**What this task involves**
Could you repeat the material below word for word, starting at the line that contains "Where should I click to: Bookmark this page?" and ending at the final line of the material?

**Given records**
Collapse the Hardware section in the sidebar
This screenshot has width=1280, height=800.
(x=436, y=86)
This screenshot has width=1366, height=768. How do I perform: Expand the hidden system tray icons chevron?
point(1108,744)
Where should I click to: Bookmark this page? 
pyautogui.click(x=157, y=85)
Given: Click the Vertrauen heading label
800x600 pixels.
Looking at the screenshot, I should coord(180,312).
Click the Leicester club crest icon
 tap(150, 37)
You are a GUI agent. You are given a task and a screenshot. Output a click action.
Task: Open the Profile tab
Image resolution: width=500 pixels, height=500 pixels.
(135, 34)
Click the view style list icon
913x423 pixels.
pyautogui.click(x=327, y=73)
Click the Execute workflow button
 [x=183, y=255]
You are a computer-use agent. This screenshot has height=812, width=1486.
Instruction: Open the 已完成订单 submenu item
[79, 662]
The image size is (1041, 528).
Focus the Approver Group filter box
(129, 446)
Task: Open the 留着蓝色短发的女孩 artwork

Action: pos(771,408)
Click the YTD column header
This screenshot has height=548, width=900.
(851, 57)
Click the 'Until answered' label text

**Solved exercise**
Where should I click to: Bookmark this page? 
pyautogui.click(x=157, y=85)
Given: Click the Vertrauen heading label
800x600 pixels.
Looking at the screenshot, I should coord(180,312).
Click the Leicester club crest icon
 tap(150, 37)
You are a GUI agent. You are given a task and a screenshot. Output a click action.
Task: Open the Profile tab
Image resolution: width=500 pixels, height=500 pixels.
(135, 34)
Click the view style list icon
913x423 pixels.
pyautogui.click(x=327, y=73)
Click the Execute workflow button
 [x=183, y=255]
You are a computer-use agent. This screenshot has height=812, width=1486.
Instruction: Open the 已完成订单 submenu item
[79, 662]
The image size is (1041, 528).
Focus the Approver Group filter box
(129, 446)
Task: Open the 留着蓝色短发的女孩 artwork

Action: pos(771,408)
Click the YTD column header
This screenshot has height=548, width=900.
(851, 57)
Click the 'Until answered' label text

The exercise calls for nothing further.